Log data provides the most granular view into what is happening across your systems, applications, and end users

by Chris Riley

Modern infrastructure constantly generates log data at a rate faster than humans can easily analyze. And now that data centers can be built and torn down with scripts, the amount of activity and data is exponential.

The traditional log analysis practices of manually reviewing log files on a weekly or daily basis, remain inadequate when looking at Software-defined Data Centers (SDDC). The modern architecture of SDDC, with its highly automated and dynamic deployment capabilities for multi-tier applications, necessitates real-time log analytics. Analytics that are key to complex troubleshooting, dynamic provisioning, high performance and superior security.log-analysis-for-software-defined-data-centers-2

In the software defined data center you are looking at many more variables beyond servers. You want to see provisioning volume and time. You want to know performance and iOPS of bare metal machines. You want to know about how the data centers network, and all individual virtual networks are performing, their security, and possible weak spots. And in the case of companies like IaaS and hosting providers you might be managing many of these virtual data centers all at one time.

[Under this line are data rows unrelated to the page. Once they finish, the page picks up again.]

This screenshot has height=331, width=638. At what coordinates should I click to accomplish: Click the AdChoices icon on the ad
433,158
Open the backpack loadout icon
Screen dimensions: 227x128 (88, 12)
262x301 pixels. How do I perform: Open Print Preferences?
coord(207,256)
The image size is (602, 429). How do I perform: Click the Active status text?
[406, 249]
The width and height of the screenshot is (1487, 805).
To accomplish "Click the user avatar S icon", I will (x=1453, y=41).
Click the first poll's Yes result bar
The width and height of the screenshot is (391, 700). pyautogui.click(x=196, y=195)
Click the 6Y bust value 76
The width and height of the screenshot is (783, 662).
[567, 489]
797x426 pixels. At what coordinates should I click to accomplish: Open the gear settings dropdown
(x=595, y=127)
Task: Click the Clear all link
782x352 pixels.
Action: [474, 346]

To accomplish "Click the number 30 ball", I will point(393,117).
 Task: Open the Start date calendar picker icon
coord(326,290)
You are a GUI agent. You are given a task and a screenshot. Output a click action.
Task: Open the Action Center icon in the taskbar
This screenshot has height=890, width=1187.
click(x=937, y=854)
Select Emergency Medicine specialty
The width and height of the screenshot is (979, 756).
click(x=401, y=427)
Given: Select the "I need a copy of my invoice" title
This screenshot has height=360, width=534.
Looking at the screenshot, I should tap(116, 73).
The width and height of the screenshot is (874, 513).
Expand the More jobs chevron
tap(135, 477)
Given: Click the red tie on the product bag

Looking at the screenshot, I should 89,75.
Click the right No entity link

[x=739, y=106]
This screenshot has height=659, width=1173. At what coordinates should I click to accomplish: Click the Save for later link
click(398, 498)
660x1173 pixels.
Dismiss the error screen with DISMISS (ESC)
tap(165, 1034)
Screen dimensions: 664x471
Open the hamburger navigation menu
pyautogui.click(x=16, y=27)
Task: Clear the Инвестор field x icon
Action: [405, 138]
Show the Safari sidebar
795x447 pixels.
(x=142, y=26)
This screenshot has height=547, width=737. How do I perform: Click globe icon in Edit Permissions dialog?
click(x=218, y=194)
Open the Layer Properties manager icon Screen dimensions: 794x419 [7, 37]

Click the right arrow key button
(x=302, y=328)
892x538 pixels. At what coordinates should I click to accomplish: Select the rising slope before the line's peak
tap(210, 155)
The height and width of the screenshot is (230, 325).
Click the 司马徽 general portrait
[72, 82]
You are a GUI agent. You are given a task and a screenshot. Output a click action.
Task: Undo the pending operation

Identifying root-cause performance bottlenecks, security vulnerabilities and optimizing provisioning of SDDC resources is only possible with a comprehensive log management solution. One that takes log data from individual components and presents a consolidated view of the infrastructure's system log data. The resulting operational intelligence enables deep, enterprise-wide visibility to ensure optimized utilization of SDDC resources, and advanced alerting to call details to pertinent and urgent issues.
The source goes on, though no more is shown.